Sino-Tibetan authorities are stalling the expedition operators. After signals from Tibet last fall that there might be permits for foreign climbers to climb Mount Everest, Cho Oyu and Shishapangma for the first time since 2019, there has been no official confirmation until now.
“It is likely that they will open (the eight-thousanders on the Tibetan side), but not sure in spring,” Mingma Gyalje Sherpa, head of Nepalese expedition operator Imagine Nepal, wrote to me. “They will open in autumn.” Following the positive signals, Imagine Nepal had advertised an expedition to the 8,027-meter-high Shishapangma, which Mingma himself wanted to lead. “We will be going to Shishapangma in autumn instead of spring,” the 36-year-old wrote. Since the outbreak of the COVID-19 pandemic, China’s high mountains have been closed to foreigners, with only locals given a chance to obtain climbing permits.
Too close for most
Kari Kobler, founder of the Swiss tour operator Kobler & Partner, spoke with officials in Tibet last week. It could be “that two to three small teams will get a permit in spring”, Kari writes to me. For which mountains, however, is not yet clear. The decision will probably be made in March, says the Swiss. “This will be too close for almost everyone.” So Kobler & Partner has decided to move the expedition actually planned for the north side of the 8849-meter-high Mount Everest to the Nepalese south side this spring, he says.
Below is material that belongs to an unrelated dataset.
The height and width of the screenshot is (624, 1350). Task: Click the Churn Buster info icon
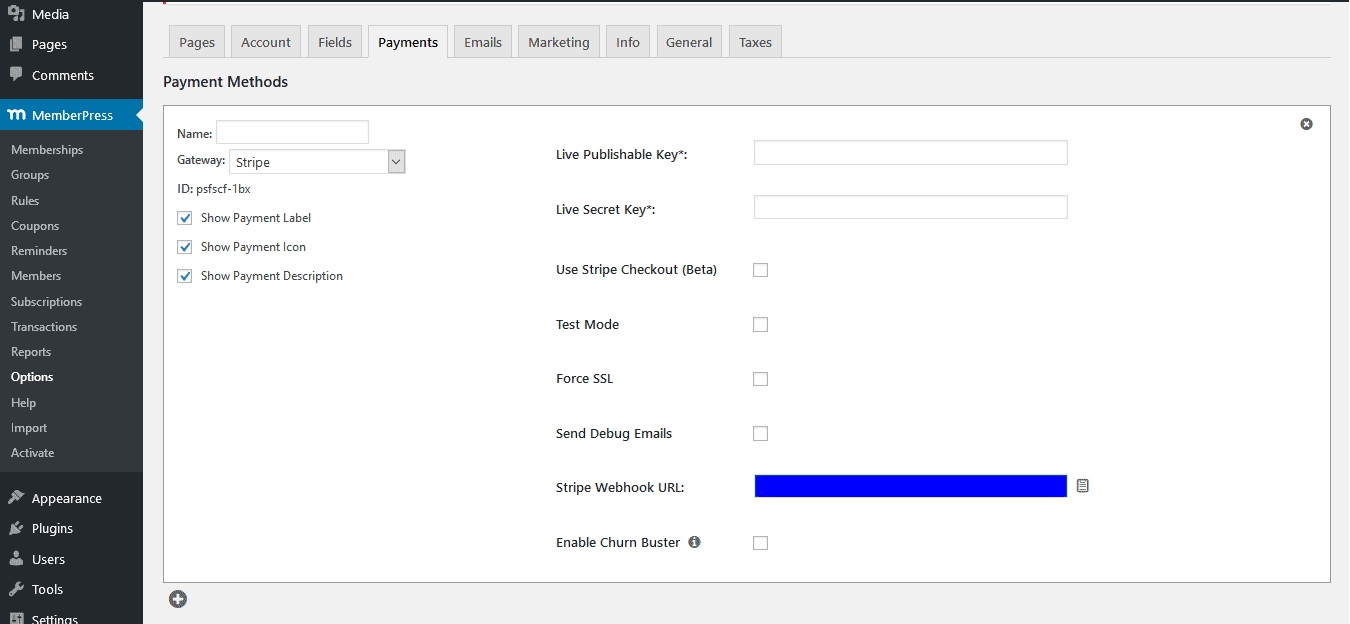coord(694,542)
The 67-year-old believes there is a 90 percent chance that the Chinese side of the 8,188-meter-high Cho Oyu will be opened next fall. In spring 2024, Everest will be “100 percent” open again, his interlocutors in Tibet assured him, Kobler said.
World political situation has influence
“I hope to the last,” Austrian Lukas Furtenbach writes me. His company Furtenbach Adventures had offered expeditions to the north side of Everest and to Shishapangma for this spring. However, Lukas does not sound really optimistic that the authorities will still open the eight-thousanders in Tibet for foreigners: “I think currently the decision has less to do with COVID-19 than with the world political situation. And that doesn’t make things any better.” Furtenbach is alluding to the recently growing tensions between China and NATO countries. Nevertheless, the hesitation of the Chinese authorities in the matter of Everest does not deprive the 45-year-old of sleep: “We are doing the south side anyway. That’s why we’re flexible there and don’t have that kind of pressure.”